Suddenly, everyone seemed excited! This was the version of Venom we had all wanted to see, but sadly the excitement has been short lived.
Out of all the more frustrating aspects about Venom, and there are many, perhaps the biggest is this. A character with unlimited potential and a freedom to play with a chaotic personality, is stuck within a stereotypical box of clichés and stilted scripting. Venom/Brock plays, whether it be fighting vigilantes, or other symbiotic creatures, but it never makes any sense.
The lack of structure to the plot creates a patch-work story which deviates at random intervals leaving the movie feeling disjointed. This lack of plot configuration fails to give room for Hardy to fully explore Venom/Brock and limits a character with so much to give. Though what Hardy does with what he is given shows some glimpse of hope if future Venom movies are greenlit.

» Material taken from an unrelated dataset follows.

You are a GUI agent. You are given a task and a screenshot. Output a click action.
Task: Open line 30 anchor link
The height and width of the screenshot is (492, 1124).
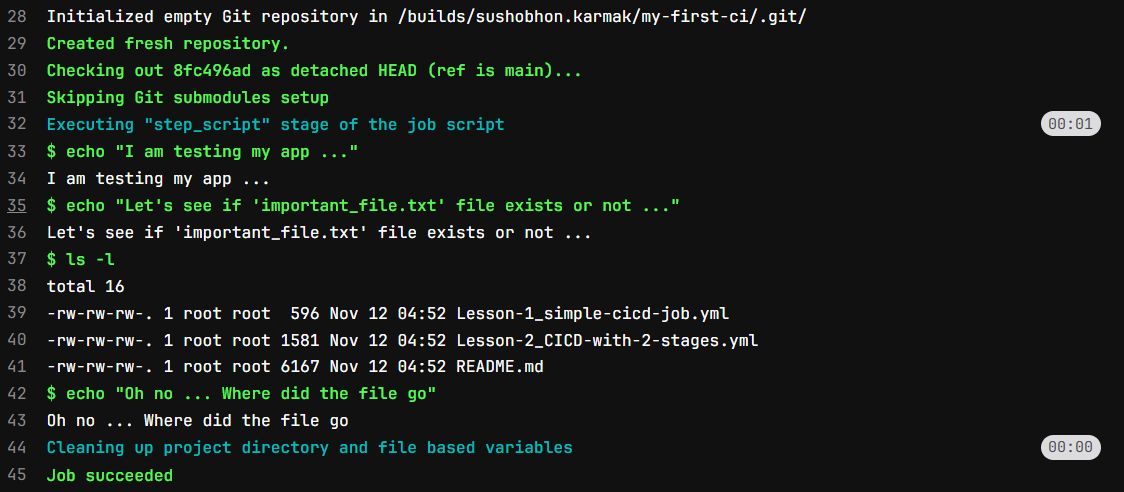pos(17,71)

It’s not just Venom that fails to take off, the ensemble have the same problem. The past relationship with William’s character, Anne isn’t fully explored and the main villain of Carlton Drake/Riot brings nothing new to the supervillain realm. Ultimately, Venom falls into those section of films that create a supporting cast that is sadly worthless.
Disregarding the mess that is the plot and character development, Venom in aspects, is fun; a messy fun. The scenes where Venom takes on a gang of gun-wielding soldiers is entertaining and glimpses the potential of what could-have-been. It also gives fans a version of Venom that was lacking in Spider-Man 3; a brutal predator. He bites heads off and kills willingly, he is a villain but that formula isn’t built upon.
The lack of development regarding Brock’s psychological struggle with a parasite taking over his body is an interesting take, yet it is ignored. It is in this that Venom fails to deliver. It never reaches into the beyond, delving into the human struggle of the most dramatic personality hi-jack. This is where the true potential of Venom is lost and its disappointing to say the least.
Venom could have been so much more and it is frustrating when it consistently falls short of its hinted potential, and no amount of brilliant special effects, which there are, can hide this fact.
Though it isn’t all bad news. With Hardy recently revealing he has signed on for another two movies, there is still time for the character to be redeemed with a movie that is befitting of the legendary character. And as long as Marvel take the good parts of Venom, and there are some, and build upon them to create a unique plot which is both exciting and rewarding, they’ll have a hit on their hands for both fans and critics alike.